This Article is From Jun 09, 2017

Raabta Movie Review: Sushant Singh Rajput Occasionally Breathes Life Into This Vacuum

Dinesh Vijan's Raabta is a painfully elongated saga that plays out across two lifetimes separated by several centuries

Raabta Movie Review: Sushant Singh Rajput Occasionally Breathes Life Into This Vacuum

Raabta Movie Review: Sushant Singh Rajput in a film still

Cast: Sushant Singh Rajput, Kriti Sanon, Jim Sarbh
Director: Dinesh Vijan
Rating: Rating: 2 stars

It is easy to fall in love with the sights of beautiful Budapest. But the lovers in Dinesh Vijan's Raabta, a painfully elongated saga that plays out across two lifetimes separated by several centuries, don't, however, sit all that pretty on the wonderful landscape. The imposing Chain Bridge over the Danube dominates many of the frames, but the stale, credibility-stretching yarn about obsessive lovers ready to kill and die for a damsel drowns under its own weight.
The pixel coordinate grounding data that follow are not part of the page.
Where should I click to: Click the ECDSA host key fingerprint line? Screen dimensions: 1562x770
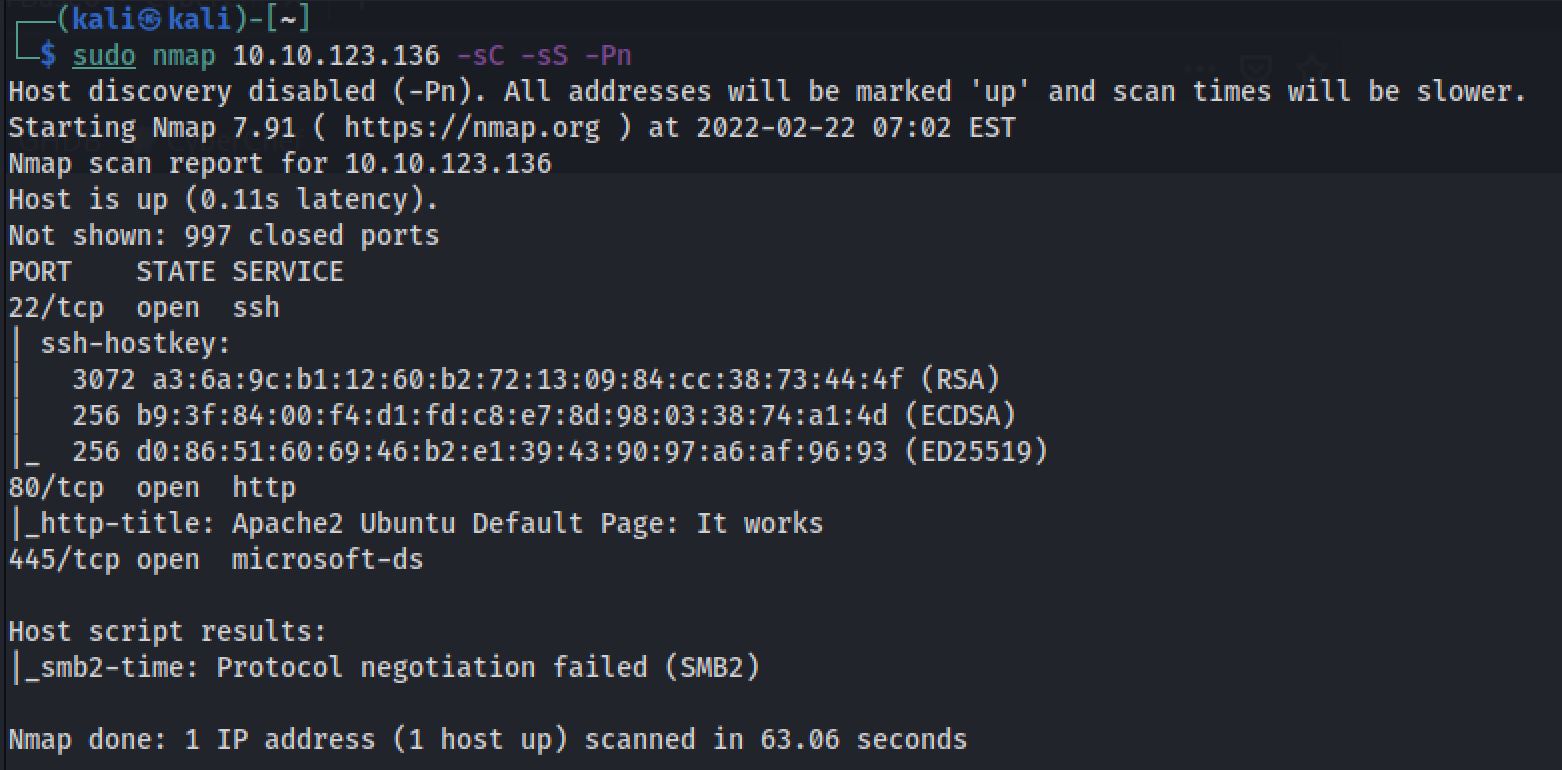point(543,416)
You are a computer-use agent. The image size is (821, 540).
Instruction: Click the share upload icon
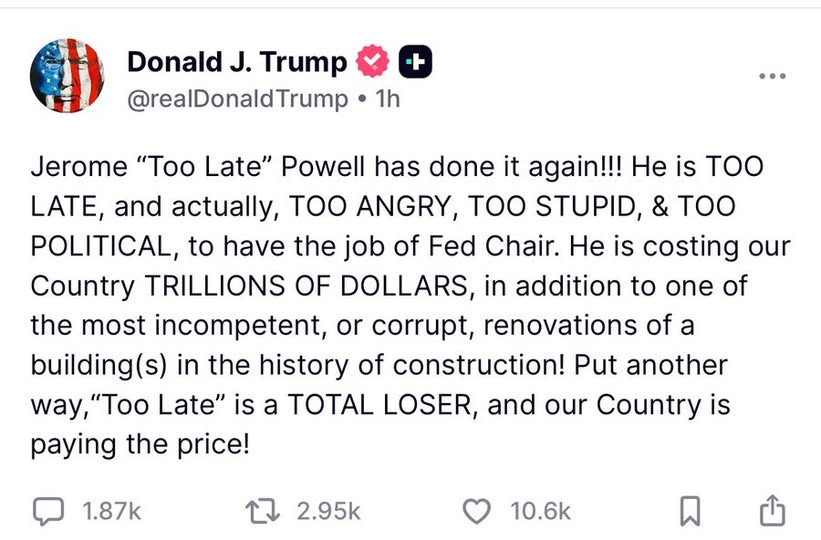point(771,511)
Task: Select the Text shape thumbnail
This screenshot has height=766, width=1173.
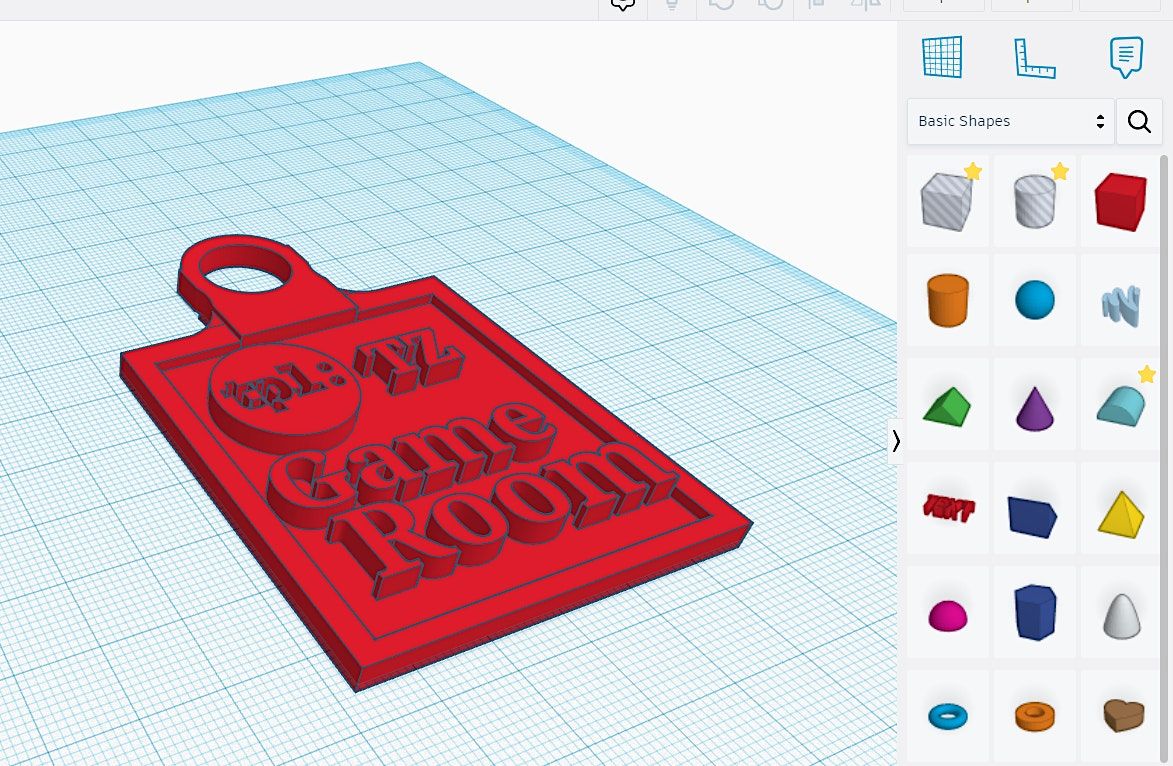Action: pyautogui.click(x=947, y=507)
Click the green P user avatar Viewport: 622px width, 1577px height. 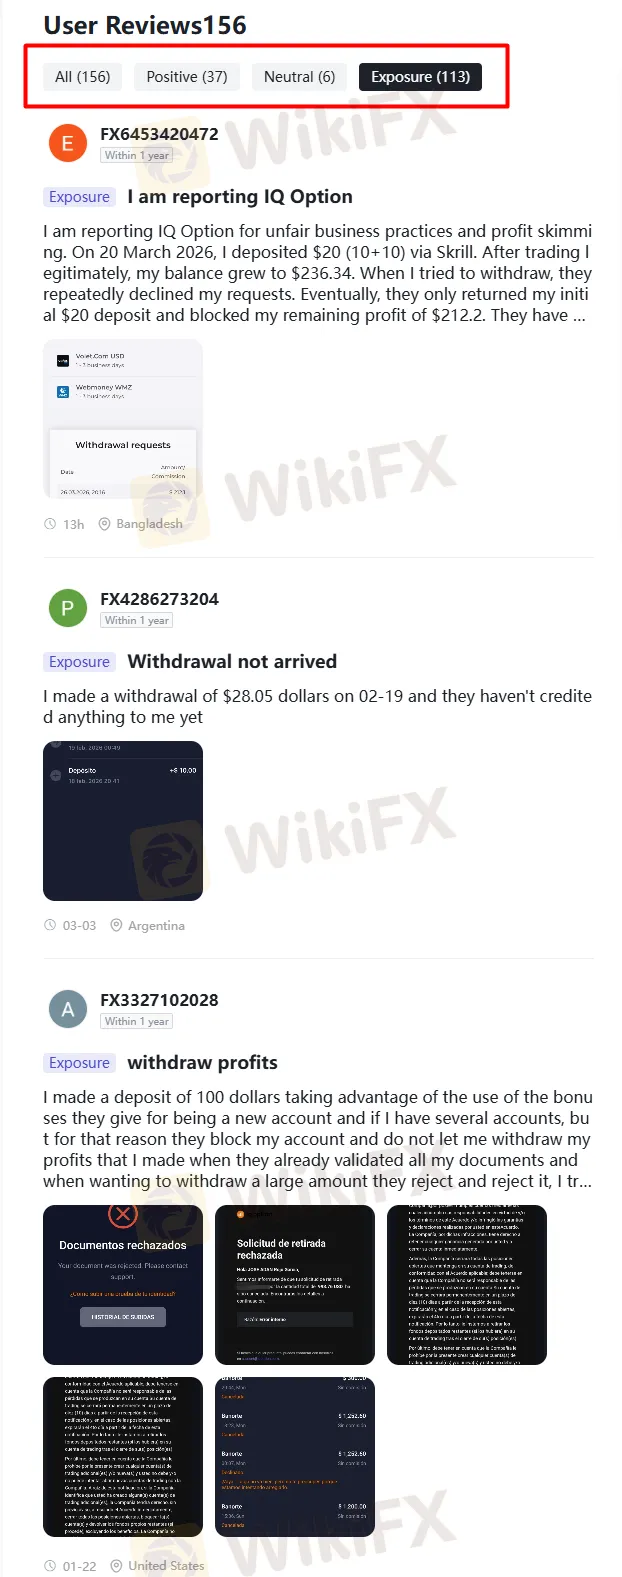68,608
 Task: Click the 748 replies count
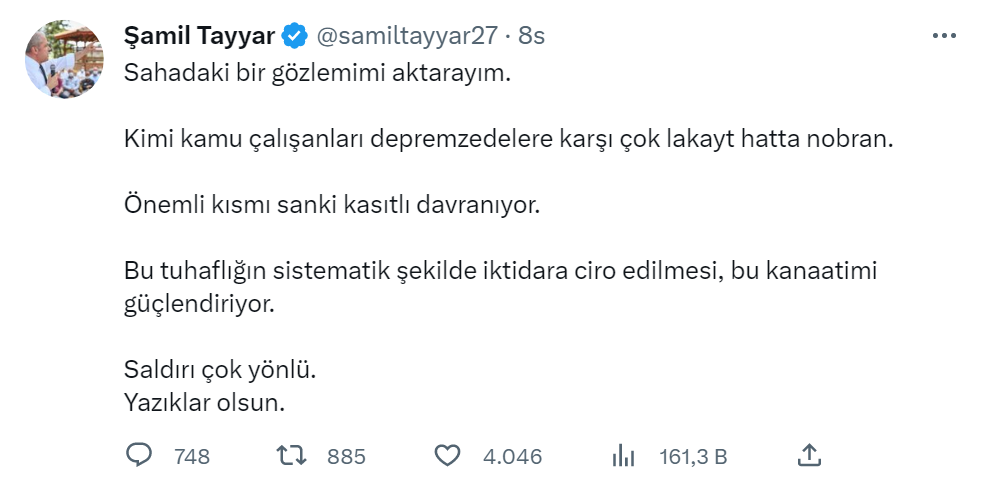pyautogui.click(x=192, y=457)
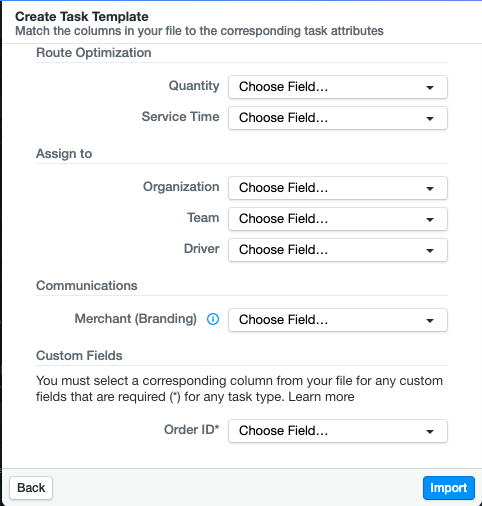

Vijan enjoys a fair name as a producer, having backed films like Being Cyrus, Love Aaj Kal and Badlapur. His long-time collaborator Homi Adajania is a co-producer of his maiden directorial venture. While that is perfectly understandable, it is difficult to fathom why the duo would have opted for a double-barrel love story so antiquated in its approach to the theme of reincarnation that it smacks of utter irrelevance. If Raabta, which is part Befikre, part Mirzya, part like nothing on earth, has any connection at all with common sense, it is at best tenuous.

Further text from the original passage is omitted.